Maximizing the 2 norm of a vector

Dear all,

Is there a way I can re-formulate the maximization problem below to be able to be solved using CVX?

At present, it gives me the error, “Cannot maximize a(n) convex expression.” which makes sense but is there any trick I can use to solve it using CVX?

cvx_begin
variable x(n)
maximize (norm(A*x - b,2))
subject to
l <= x <= u;
cvx_end

1 Like

No. That is non-convex.

Bu, presuming all elements of l and u are finite, then because it is a concave programming problem with compact constraints, there must be a global optimum at an extreme of the constraints, i.e., each component of x being on a lower or upper bound. So if n is not too large, you can evaluate the objective function for all 2^n such points, and choose the one with highest objective value.

2 Likes

Hi Dr Mark

If its non-convex, meaning concave… on a maximum. there’s no way to run on cvx since we’re maximising a norm function. How then we do achieve global optimum? Are you suggesting to introduce slack variables to reformulate the objective function or introduce additional inequality constraints for a feasible region? A further clarity will be most helpful for the benefit of the audience

Supra

I think @mark_l_stone is saying you should not Cvx at all for this. Cvx is not suitable for the problem.
So the question does not even belong on this forum.
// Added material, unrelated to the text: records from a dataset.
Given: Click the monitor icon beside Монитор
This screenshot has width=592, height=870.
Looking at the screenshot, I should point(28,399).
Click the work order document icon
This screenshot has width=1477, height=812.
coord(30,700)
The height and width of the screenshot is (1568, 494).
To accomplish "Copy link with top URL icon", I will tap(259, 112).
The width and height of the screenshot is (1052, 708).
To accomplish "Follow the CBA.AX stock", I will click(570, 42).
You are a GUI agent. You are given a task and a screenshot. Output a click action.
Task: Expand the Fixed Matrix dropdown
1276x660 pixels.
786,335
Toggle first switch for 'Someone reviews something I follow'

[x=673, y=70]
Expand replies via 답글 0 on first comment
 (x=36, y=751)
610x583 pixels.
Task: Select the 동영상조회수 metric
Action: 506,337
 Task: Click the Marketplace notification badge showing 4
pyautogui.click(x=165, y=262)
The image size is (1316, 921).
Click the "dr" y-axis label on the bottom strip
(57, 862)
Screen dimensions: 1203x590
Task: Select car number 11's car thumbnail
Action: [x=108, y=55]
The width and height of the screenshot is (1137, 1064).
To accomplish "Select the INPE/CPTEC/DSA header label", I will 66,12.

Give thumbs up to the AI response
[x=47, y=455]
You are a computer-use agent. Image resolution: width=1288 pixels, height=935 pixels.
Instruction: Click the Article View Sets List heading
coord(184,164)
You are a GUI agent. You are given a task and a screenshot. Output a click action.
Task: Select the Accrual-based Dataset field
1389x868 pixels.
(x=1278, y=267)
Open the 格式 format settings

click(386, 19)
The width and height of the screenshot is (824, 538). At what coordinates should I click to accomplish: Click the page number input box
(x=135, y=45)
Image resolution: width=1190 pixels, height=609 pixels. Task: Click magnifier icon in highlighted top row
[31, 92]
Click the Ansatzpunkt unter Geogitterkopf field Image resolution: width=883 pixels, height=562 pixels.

However, Mark is nice and tells you the problem is simple so you can evaluate objective on all the vertices of the feasible domain and simply pick the vertex that gives the best objective value and that will be a optimal solution. This is based on a well known fact.

2 Likes

Thanks for your prompt response

Regards
Supra

Yes, what @Erling said.

And by the way, non-convex does not mean concave. But in this case, the non-convex objective is concave, which along with the convex compact (bounded) constraints. is key to the solution method we mentioned.

1 Like

Understood Mark. Thanks

Supra

Thank you Mark for your reply. Again out of context for this forum but I was just wondering if you can suggest any available solvers which can solve this problem apart from the heuristic approach that you mentioned?

You can try BARON or BMIBNB under YALMIP to (attempt to) solve to global optimality. if n is too large, the solvers may not necessarily succeed within an acceptable amount of time 9or memory. There are also local solvers, such as FMINCON which can be used under YALMIP (or called directly in MATLAB).

The approach I mentioned in my first post is not heuristic. It is rigorous, but it is computationally intractable if n is too large.